Aku biasa memilih untuk berada di posisi paling depan. Satu alasan yang pasti adalah ketika difoto, wajahku bakal paling kelihatan. Alasan lainnya, adrenalin lebih terpacu karena wajah langsung berhadapan dengan air yang bergulung-gulung tanpa terhalang punggung teman satu perahu.

Pelan tapi pasti, 6 perahu mulai mengarungi Sungai Progo. Semua mendayung pelan-pelan. Semua masih menyesuaikan diri dan membuat diri senyaman seperti seorang pendaki gunung yang melakukan aklimatisasi sebelum mendaki. Beberapa saat setelah itu, permukaan air Sungai Progo mulai bergelombang. Siap tidak siap, semua harus menghadapi tantangan yang sudah di depan mata.
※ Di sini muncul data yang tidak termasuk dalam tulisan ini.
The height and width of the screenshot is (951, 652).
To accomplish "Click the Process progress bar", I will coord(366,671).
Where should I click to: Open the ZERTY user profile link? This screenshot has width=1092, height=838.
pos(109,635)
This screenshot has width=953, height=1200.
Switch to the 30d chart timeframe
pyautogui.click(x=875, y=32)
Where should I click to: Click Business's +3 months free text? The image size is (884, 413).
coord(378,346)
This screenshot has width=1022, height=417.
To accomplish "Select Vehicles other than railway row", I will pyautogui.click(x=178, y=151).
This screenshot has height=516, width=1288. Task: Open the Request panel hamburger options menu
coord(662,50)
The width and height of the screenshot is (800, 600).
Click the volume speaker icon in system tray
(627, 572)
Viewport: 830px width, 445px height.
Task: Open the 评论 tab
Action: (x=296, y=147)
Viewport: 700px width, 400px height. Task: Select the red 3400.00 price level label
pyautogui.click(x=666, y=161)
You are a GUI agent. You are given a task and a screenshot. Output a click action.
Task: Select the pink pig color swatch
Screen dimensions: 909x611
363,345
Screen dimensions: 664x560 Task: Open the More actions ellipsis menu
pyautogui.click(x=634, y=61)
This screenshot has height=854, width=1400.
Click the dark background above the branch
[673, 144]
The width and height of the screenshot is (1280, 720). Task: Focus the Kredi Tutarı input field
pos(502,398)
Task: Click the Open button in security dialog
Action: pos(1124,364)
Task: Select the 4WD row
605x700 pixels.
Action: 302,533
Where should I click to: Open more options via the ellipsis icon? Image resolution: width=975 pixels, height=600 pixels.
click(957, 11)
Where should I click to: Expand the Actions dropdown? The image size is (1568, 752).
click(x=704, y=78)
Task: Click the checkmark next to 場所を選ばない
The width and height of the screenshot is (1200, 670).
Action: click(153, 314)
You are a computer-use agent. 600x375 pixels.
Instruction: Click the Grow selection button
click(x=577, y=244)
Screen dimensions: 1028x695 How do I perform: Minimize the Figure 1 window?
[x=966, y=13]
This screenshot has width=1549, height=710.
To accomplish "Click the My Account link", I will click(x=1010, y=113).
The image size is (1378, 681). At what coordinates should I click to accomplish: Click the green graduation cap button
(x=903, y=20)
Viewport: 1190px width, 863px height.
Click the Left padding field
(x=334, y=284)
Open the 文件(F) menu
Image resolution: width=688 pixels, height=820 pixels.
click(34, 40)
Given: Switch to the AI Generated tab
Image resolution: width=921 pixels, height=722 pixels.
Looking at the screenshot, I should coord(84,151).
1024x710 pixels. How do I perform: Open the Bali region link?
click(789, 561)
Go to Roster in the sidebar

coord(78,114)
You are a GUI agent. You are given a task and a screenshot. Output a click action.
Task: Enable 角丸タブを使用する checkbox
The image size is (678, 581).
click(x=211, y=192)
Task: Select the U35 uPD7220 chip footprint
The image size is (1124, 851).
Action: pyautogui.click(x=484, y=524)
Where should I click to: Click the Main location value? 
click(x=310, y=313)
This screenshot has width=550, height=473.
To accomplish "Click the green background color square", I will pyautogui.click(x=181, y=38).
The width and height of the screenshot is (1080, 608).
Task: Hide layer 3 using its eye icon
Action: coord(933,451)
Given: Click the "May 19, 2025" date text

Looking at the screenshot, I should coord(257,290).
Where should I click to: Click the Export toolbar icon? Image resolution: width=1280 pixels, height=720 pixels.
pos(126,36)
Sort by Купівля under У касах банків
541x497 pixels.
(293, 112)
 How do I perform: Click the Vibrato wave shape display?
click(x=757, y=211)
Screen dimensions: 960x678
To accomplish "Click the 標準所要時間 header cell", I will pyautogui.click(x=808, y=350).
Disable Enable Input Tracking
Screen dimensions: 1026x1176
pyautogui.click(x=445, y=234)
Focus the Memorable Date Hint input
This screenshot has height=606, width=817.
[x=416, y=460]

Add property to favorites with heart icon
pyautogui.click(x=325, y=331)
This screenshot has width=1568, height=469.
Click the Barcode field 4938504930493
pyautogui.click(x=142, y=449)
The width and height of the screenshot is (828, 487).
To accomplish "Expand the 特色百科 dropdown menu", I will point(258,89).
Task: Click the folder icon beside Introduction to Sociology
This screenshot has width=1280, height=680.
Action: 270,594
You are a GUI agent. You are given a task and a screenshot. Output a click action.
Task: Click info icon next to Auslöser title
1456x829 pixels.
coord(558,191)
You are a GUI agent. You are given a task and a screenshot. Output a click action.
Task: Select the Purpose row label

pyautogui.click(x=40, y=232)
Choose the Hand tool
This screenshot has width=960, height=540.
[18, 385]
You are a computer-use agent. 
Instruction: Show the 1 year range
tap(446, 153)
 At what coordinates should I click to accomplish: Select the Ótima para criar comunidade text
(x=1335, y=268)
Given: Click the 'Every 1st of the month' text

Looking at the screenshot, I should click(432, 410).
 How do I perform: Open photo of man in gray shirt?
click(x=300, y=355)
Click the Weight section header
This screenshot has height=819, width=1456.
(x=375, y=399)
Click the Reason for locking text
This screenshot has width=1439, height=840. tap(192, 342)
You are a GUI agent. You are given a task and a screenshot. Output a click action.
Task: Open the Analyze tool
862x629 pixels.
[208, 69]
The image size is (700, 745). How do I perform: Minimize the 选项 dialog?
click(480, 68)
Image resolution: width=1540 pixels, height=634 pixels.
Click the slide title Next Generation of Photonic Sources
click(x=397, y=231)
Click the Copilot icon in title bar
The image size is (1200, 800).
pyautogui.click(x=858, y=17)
Di awal-awal perjalanan, jeram-jeram yang dilalui masih cukup ringan. Hampir mirip rute Progo Atas. Bedanya, jeramnya lebih panjang sehingga pacuan adrenalin jadi lebih lama. Teriakan-teriakan mulai bersahut-sahutan kala perahu diombang-ambingkan jeram. Dan selalu ada senyum puas kala jeram terlewati. Tak terhitung berapa jeram yang telah terlewati, namun semakin lama rasanya jeram yang harus dilalui semakin menantang.

Perahu-perahu tidak bisa beriringan bersama-sama menembus kerasnya jeram. Semua harus antre, satu persatu perahu melintasi jeram. Pemandu pun harus berjuang ekstra keras agar tidak salah mengambil jalur. Kalau salah bisa-bisa perahu berputar-putar terlalu lama di jeram ataupun nyangkut di bebatuan yang menghadang.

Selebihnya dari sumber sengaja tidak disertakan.